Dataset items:
--------------------------------------------------

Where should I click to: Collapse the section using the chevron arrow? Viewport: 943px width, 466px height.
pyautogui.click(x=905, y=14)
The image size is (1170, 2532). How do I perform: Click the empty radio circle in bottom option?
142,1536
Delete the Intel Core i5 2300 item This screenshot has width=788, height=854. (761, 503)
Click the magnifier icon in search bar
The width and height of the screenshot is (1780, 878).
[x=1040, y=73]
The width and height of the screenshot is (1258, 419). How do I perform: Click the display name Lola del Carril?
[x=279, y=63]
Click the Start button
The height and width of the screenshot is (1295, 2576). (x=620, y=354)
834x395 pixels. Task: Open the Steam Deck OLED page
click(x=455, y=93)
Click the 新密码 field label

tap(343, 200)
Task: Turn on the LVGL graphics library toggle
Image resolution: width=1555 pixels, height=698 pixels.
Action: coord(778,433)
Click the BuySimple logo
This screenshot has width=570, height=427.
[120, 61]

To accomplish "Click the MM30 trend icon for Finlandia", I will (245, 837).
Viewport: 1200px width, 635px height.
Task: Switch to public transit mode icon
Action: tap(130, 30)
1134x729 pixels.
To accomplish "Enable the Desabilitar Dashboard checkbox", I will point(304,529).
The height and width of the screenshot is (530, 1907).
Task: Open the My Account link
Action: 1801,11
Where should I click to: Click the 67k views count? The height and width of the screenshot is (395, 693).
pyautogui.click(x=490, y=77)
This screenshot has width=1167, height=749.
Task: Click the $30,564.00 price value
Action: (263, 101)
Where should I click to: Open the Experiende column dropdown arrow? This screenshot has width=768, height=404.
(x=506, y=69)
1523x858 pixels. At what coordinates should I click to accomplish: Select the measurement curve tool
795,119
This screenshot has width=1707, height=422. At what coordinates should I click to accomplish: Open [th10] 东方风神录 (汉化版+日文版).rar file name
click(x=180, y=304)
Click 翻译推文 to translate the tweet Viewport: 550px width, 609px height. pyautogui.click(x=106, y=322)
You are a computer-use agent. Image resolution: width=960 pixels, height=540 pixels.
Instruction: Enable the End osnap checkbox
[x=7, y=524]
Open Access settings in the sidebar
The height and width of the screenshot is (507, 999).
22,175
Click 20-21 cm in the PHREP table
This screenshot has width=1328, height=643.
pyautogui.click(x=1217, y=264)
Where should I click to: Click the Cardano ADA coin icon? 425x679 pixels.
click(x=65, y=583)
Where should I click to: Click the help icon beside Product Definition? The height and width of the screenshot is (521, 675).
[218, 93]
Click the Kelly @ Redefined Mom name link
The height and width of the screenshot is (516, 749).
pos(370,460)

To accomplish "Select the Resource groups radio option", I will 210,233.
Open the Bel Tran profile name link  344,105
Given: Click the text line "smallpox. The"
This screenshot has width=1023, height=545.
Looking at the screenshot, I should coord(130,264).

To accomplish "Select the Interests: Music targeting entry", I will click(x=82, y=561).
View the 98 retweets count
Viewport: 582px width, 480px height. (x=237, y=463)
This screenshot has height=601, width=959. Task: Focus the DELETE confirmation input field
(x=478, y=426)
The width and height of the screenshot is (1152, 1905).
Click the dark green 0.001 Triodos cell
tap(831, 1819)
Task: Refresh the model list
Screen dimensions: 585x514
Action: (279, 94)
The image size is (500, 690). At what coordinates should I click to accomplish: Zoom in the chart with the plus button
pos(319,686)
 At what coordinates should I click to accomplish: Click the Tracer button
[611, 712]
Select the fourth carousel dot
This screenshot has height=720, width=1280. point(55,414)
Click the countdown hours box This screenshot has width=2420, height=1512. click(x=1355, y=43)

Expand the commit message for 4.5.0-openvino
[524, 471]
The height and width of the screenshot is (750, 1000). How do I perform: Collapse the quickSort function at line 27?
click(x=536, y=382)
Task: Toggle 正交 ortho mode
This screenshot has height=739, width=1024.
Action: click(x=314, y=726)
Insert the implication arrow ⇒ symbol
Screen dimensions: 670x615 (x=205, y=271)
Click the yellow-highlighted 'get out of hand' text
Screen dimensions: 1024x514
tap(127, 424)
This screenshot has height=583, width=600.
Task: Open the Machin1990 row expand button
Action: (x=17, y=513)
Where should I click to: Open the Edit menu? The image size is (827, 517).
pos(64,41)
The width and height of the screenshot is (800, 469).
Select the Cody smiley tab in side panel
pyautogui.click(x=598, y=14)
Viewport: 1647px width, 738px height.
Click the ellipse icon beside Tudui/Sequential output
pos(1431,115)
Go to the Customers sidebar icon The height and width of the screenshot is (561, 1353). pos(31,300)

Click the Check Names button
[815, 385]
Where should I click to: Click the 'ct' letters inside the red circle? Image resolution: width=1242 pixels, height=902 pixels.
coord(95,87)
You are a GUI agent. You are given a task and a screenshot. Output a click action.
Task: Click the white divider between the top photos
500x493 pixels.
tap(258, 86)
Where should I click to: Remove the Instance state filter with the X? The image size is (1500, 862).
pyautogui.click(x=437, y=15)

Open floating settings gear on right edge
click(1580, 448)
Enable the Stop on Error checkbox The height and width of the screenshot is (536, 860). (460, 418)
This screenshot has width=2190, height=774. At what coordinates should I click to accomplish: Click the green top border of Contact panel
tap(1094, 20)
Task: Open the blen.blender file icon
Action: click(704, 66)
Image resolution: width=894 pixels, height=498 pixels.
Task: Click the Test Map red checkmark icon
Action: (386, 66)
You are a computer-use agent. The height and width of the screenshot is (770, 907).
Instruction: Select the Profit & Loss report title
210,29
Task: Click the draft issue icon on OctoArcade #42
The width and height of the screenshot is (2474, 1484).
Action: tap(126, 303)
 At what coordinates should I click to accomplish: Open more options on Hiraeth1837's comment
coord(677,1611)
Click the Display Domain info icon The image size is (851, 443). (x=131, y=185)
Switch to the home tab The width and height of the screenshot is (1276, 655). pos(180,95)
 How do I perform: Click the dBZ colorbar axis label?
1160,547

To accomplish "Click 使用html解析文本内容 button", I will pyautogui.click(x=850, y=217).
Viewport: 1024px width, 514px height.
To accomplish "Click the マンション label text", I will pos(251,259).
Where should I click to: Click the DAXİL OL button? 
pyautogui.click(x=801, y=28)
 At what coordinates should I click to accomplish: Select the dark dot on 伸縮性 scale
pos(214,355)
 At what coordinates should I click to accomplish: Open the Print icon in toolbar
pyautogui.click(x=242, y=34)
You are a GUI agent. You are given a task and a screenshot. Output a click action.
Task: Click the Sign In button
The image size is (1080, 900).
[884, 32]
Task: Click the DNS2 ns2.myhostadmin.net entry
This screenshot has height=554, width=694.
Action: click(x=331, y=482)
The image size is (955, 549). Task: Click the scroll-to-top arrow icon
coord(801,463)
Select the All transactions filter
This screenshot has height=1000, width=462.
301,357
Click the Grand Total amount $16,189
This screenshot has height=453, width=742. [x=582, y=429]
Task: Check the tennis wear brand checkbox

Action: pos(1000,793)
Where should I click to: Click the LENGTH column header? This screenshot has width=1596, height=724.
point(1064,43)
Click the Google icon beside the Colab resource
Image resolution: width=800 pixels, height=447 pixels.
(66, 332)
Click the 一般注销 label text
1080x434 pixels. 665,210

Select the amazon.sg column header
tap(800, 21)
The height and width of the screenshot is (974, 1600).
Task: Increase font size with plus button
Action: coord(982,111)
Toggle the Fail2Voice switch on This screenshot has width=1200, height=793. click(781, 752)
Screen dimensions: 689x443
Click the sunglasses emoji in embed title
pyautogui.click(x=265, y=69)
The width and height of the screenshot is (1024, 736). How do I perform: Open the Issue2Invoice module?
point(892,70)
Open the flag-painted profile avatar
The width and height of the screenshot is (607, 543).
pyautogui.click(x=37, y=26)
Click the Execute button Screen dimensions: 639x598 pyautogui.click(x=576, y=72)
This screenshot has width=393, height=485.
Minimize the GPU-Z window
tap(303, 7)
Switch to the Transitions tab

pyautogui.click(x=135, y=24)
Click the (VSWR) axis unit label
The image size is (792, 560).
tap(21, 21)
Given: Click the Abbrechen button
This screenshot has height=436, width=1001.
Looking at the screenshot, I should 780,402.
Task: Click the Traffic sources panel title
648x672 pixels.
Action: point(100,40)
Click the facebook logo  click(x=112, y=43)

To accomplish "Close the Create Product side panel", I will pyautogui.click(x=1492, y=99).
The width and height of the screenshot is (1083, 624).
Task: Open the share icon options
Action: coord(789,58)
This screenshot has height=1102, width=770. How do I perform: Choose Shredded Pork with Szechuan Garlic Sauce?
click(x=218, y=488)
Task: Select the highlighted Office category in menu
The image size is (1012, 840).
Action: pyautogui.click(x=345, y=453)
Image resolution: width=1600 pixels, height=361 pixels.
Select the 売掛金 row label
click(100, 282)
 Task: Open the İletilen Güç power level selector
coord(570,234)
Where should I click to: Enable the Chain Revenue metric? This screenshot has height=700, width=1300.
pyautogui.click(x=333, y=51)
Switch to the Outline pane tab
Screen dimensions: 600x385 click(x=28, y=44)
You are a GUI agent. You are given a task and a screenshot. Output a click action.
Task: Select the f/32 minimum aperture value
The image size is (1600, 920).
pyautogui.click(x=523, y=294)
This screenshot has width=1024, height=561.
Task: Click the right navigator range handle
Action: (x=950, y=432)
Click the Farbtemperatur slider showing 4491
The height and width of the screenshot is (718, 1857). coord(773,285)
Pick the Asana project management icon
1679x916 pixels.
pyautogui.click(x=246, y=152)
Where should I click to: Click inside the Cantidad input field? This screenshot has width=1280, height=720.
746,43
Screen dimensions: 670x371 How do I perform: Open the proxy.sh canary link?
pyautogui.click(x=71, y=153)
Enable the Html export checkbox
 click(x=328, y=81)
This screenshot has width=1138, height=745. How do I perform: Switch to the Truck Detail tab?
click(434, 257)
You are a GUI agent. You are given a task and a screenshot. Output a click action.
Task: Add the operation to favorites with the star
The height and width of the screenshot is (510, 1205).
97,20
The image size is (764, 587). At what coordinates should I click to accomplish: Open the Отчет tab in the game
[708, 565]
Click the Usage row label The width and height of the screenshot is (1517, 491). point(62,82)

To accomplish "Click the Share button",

--------------------------------------------------

_Exercise aim_. Give back exactly the lines above, from the line containing "Click the Kelly @ Redefined Mom name link" through the line containing "Open the Bel", with both end lines and nothing more.

_The answer_.
Click the Kelly @ Redefined Mom name link
The height and width of the screenshot is (516, 749).
pos(370,460)

To accomplish "Select the Resource groups radio option", I will 210,233.
Open the Bel Tran profile name link  344,105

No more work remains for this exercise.